Within the field of cultural studies, work on fan/star relations, and the ramifications of this exchange for the issue of identity, is relatively new. Critical 1980s and 1990s interventions into the emergent field of fandom cautioned against the stigmatization of fans and advocated the importance of more academic interventions into fan culture. This strategy worked to affirm (at least in some circles) its status as a valid field of inquiry. Lawrence Grossberg's, and Henry Jenkins's studies have recognized the existence of fan cultures and addressed some of the varying ways in which these active (generally male) fan subcultures have utilized fan practices for resistant and potentially political purposes (Grossberg 1992; Jenkins 1992). Similarly, and at times responding to the "boy culture" bias of previous interventions into the field, feminist critics such as Angela McRobbie, Catherine Driscoll, Gael Sweeney, and Barbara Ehrenreich have focused on teen girls and fan practices. Collectively, their studies have contributed to the identification of a myriad of ways teen female fans have negotiated their ways around representations of femininity, often appropriating them in self-empowering ways (McRobbie 1991; Driscoll 1999; Sweeney 1994; Ehrenreich 1992). More recently, and marking a shift towards fandom in cyberspace, Nancy Baym has analyzed the ways in which fans create online communities and rich social groups through the sharing of common meanings, practices, and identities (Baym 2000). Taking into account these findings, I focus specifically on the teen female fan discourse that Danes's role as Angela in MSCL has generated and conceive of her star-body as a site of female empowerment and resistance.

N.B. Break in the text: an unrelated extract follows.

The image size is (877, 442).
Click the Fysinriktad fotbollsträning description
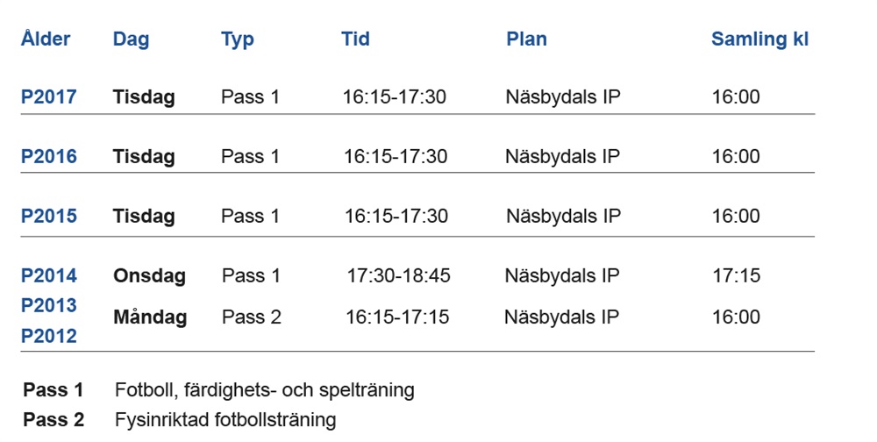point(225,420)
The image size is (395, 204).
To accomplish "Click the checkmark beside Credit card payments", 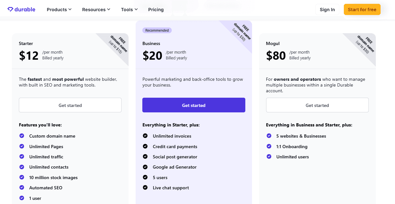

Danes's depiction of Angela in MSCL fostered a strong teen female-fan following. For many female viewers, the personal struggles of this fifteen-year-old sophomore attending Liberty High (and living in Three Rivers, a suburb of Pittsburgh, Pennsylvania) struck a chord. Danes-as-Angela's intimate first-person voice-over, which personalized her transition from childhood to adulthood, granting it narrative and audience primacy, drew in the viewers ("About Angela Chase"). The entries in the online "So-Called Guest Books" (spanning 1-11 guest books) suggest that the vast majority of teen female fans identify most strongly with Angela. For Jasmine, "My favorite char[a]cter would have to be Angela. Pr[oba]bly because cos i'm a teenage girl. . . Sometimes when i'm watching the show I'll be thinking w[ha]t she's thinking out loud and it's scary. I find myself wish[ing] though that I could be a character in that show, that i could be part of Angela and her friends lives for one day" ("Jasmine").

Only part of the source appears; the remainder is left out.